How amazed are you to be here? “Great journey. So exciting. This is just another step right here and just coming from Germany and dreaming about it in Germany, watching the combine, and just being here right now and all my friends watching me right now is just amazing. It’s amazing to be here and go through all this.”
You could watch the combine in Germany? “Yeah. Online. Yup. I remember – I watched Chris Long, Mario Williams, every year we just watched it. It was a big event. All the football players just gather around and just want to watch it together.”
Excited to step on that field? “I’m looking forward to it. I’m really excited, and not only going out there, seeing all the coaches, seeing actually the faces in front of you and what you see on TV every Sunday is just ridiculous.”

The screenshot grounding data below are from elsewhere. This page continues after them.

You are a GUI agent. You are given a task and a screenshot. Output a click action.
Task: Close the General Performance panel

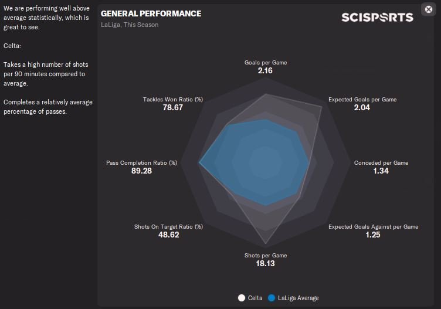pyautogui.click(x=427, y=9)
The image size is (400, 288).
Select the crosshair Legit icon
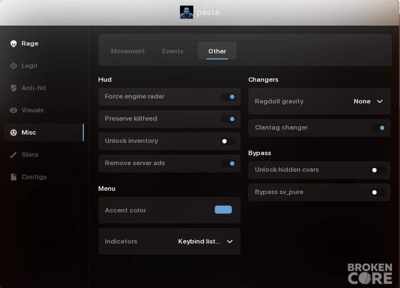click(13, 66)
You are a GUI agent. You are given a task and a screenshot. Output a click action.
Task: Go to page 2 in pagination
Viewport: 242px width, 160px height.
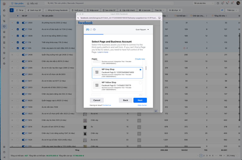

What’s it like to see so many FSU guys here? “I didn’t see most of them in like 8 weeks. I’m just walking by, ‘Hey, what’s up, Rodney Smith.’ ‘What up Chris Thompson?’ it’s just awesome to see that so many Florida State people are doing great and they got invited to this event.”
what other sports play in Germany? “I played soccer for six years before I started playing football. how long playing football? “I started when I was 12, flag football.
what teams meet with? “The Raiders, the Packers and the Seahawks.
what are they most curious about? “The journey. The first question is explain why you’re here, how did you come over here and that takes alone 10 minutes so I try to explain everything at a fast pace. And then when you have five interviews in a row and you have to explain the same story I’m forgetting all these key moments in my life. Just try and explain and see how passionate I am about this game. I made a lot of sacrifice. I left my country, my family, my girlfriend, she’s my wife today, just to be here and pursue this dream.
short version, how came here and why? “Sixth grade there was a classmate who threw around the football and I just start throwing around with him and he saw I got some catching skills and he asked me to join his club team, the Berlin Adler, and I did, and I just fell in love with flag football at the time, but when you turn 15 you automatically advance to tackle football and it was just the most amazing feeling just hitting people. I just fell in the love with the game. I played a lot of Madden, that’s how I got to know the NFL. It was just crazy. And then my head coach, Joerg Hoffman, said you have a lot of potential. You should try to go to high school and go through the whole American recruiting process with the goal to be here and I get drafted. I never looked back, it was just pursue that dream.
ever imagine you’d be at combine back when you were watching? “It was my dream, but of course I was so young, I was 12, 13, 14 years old, I would never imagine I would be at the combine. Of course I always believed in the dream I wanted to play in the NFL, but I was a little kid. Good thing I never looked back and questioned myself and just go take the opportunities I had and just take them. now that you’re here, was it worth the sacrifices? “I would do it over again. I experienced so much in life just seen so much of the world and different places in America; west coast, east coast, south, north and just meeting so many different people. I would do it over and over again.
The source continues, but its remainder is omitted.